Many small businesses find themselves in a precarious position. Far too frequently, they are forced to utilize what would normally be classified as short term funding and are forced to position it as a long term debt. For example, a small business may often take their business credit card accounts and utilize the available credit to carry operational costs or even fund expansion. Access to these types of credit lines are meant for satisfying short term needs, such as office supplies, travel, or emergency expenditures that cannot be entered in a line item on a pro-forma. Once these cards are used for working capital or major purchases, the debt is staged at high interest rates and the term is spread out over an extensive period of time. In addition to this, the small business loses the ability to access revolving credit in the manner for which it was meant for.

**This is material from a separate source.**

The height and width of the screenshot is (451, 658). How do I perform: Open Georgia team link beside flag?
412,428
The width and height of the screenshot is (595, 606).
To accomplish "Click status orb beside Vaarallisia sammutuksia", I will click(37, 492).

Over the past several years, we have seen the addition of alternative lending products such as the merchant advance and business checking account advance loans as well as the more traditional invoice factoring programs enter into the short term capital space. Unfortunately, products such as these are expensive and have unfavorable repayment terms. Many businesses utilize these programs to free up revolving credit and in the process, debilitate their cash flow position.

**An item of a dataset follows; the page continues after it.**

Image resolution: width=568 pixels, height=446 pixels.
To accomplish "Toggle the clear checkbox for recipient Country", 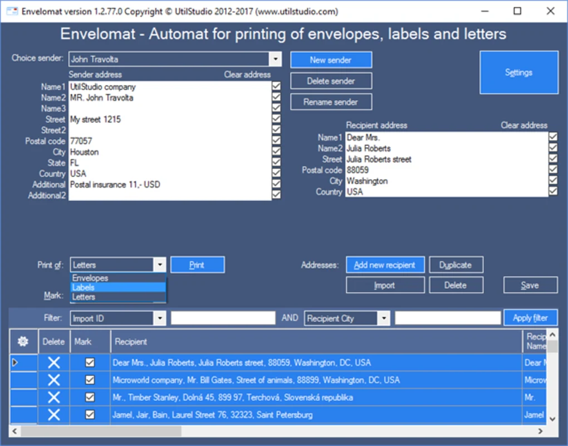I will click(552, 191).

Business-DebtsThe attraction of these finance products has been the relaxed qualification criteria and the speed with which these transactions are closed. With funds made available in a matter of days, business owners find themselves in possession of much needed capital. Often misguided by the thought that SBA financing and other more conventional products have stringent qualifications and take the upwards of several months, business owners tend to shy away from even inquiring as to what may be available to them. One such program, the Small Business Administration Section 7 (a) Small Loan Advantage program is actually mirrored in nearly every way to the alternative products that are in the marketplace. Like the alternative programs, credit qualifications are relaxed, documentation requirements are streamlined and the entire process from application to closing takes place in a s few as 7 business days. After these similarities, the differences are vast.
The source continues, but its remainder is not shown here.